The dark eyes considered him as he sat, so comfortably ensconced, gazing at her blandly. While she fended him off, his eyes told her scornfully that she was losing the battle.

“Hypothetically,” she said smoothly, “I have no idea what you’re getting at. Oh, I believe you know where you’re going! It’s just that I don’t.” She looked at her nails. “Sorry, Captain.”

“Don’t be,” he said, getting up. “Hypothesis will become reality.”

Walter had used his time in the machine shop to good purpose in more than one way. If anyone approached to breathe down his neck and see what exactly he was doing, they would have been rewarded by the sight of two deft hands shaping a piece of soft steel on a metal lathe, the end result a complex, convoluted sculpture any discerning person would have delighted to display upon a prominent shelf. Oppositely, if anyone sneaked undetected into the workshop and observed what Walter was doing, they would have noted an ugly, lumpish chunk of iron like a shoddy imitation of a Moore. But if a fly had buzzed in and lighted on the wall, then crawled inside a locked cupboard, the fly would have seen that Walter was making a silencer for the .45 semi-automatic, and popping a little mercury into a box of .45 projectiles.

All research units had workshops: they had to. No professional inventor could dream up in his wildest fantasies the one-off Rube Goldberg devices that laboratory researchers demanded as if asking for a new toaster; then he breathed down the engineer’s neck until the Rube Goldberg was finished. Most of the work was exquisite. Tungsten or glass microelectrodes with tips so fine they could be seen only under a microscope sat in the appropriate storage; there were micro pumps capable of delivering a drop of a drop each hour; whatever was needed had to be produced, almost inevitably in the workshop. There was only one proviso: that it not be “large” in any functional way. What was large? A pound or a half-kilogram in weight, a foot or a third of a meter in length, breadth, or depth.

With Jess Wainfleet and Ari Melos in a non-operative phase of their research, the artisan who ran the workshop had been granted a three-month furlough with pay to travel abroad and study techniques in other laboratory workshops. This left the shop entirely to Walter Jenkins, who, should anything come up, could turn to with a will and produce the item required. No sweat, as he said laconically.

He loved Marty Fane’s pistol, a custom job right for a pimp; it was gold-plated and had a mock-ivory grip, and it blew a big hole in its target. After each projectile had been doctored by a plus of mercury, it blew a much bigger hole. The I-Walter was very pleased with it.

He was feeling emotions these days—or at least he thought he was feeling emotions. The only judge he had of truth or falsehood was himself, for Jess was in terrible trouble of some kind, and it had driven the I-Walter from the foreground of her mind. That didn’t kindle anger or grief, if what he read about anger and grief were true; rather, it set off a paroxysm of payback against the people who were upsetting her.

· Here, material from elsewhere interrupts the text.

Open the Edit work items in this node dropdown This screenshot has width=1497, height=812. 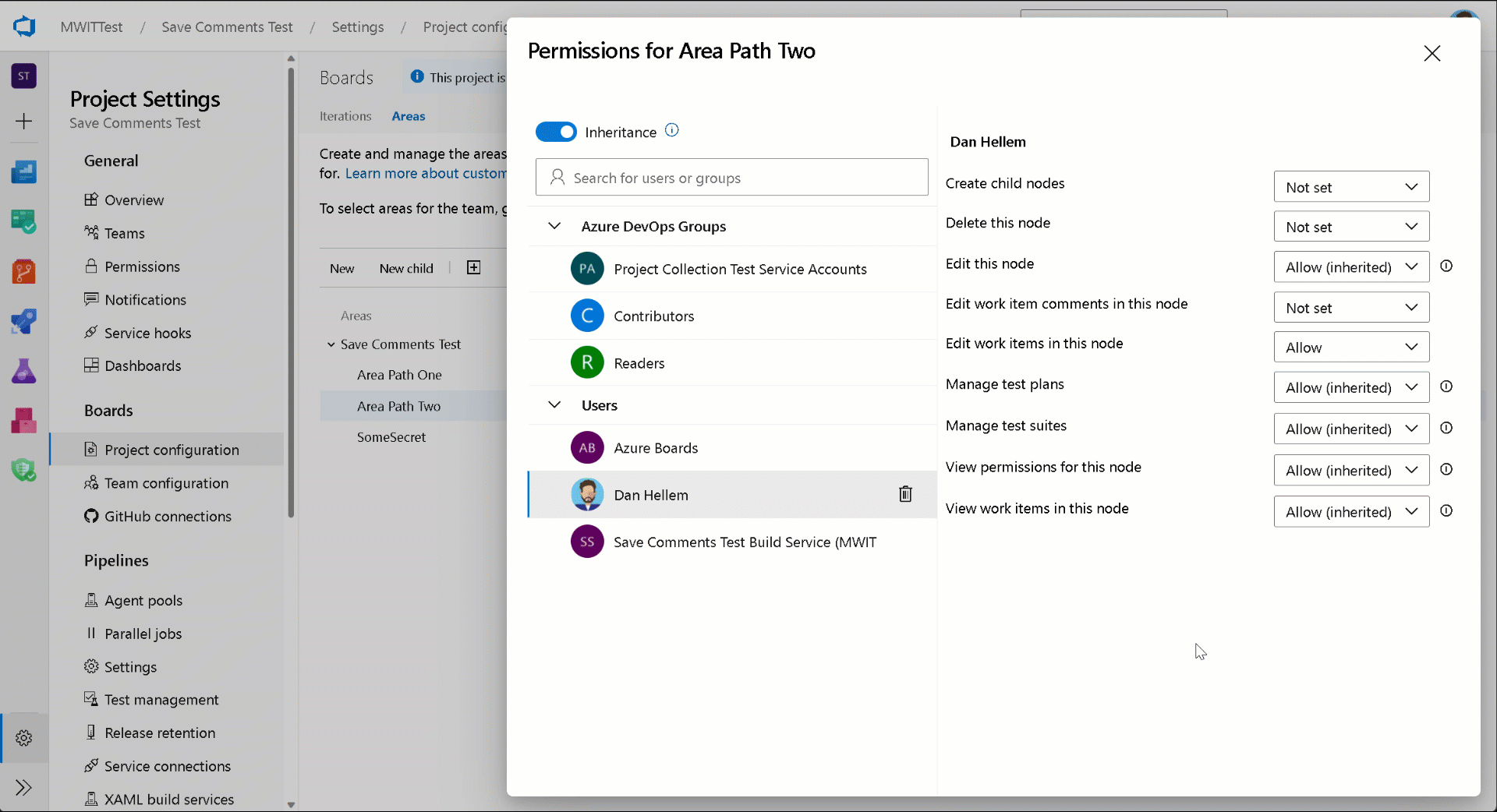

The first welling up of this payback feeling had pushed him into deciding to kill Captain Carmine Delmonico—and what a fiasco that had been! He’d chosen a nun as his female victim deliberately, intending to put her in the Captain’s bed, imply they were lovers, then have it look as if Delmonico had shot her before shooting himself. And it had all gone so wrong, though just afterward Walter had deemed it a triumph, not understanding his mistakes. But they had come to him upon reflection, and ruined his sense of triumph. So many mistakes! Like wiring her ankles and wrists together; easier to carry her, yes, but it left red welts on her skin. And he hadn’t done enough surveillance, so didn’t expect that fool of a kid to be on the Captain’s deck—
painting
, for God’s sake! All hell had broken loose, the kid screaming, the dog barking—what a fiasco!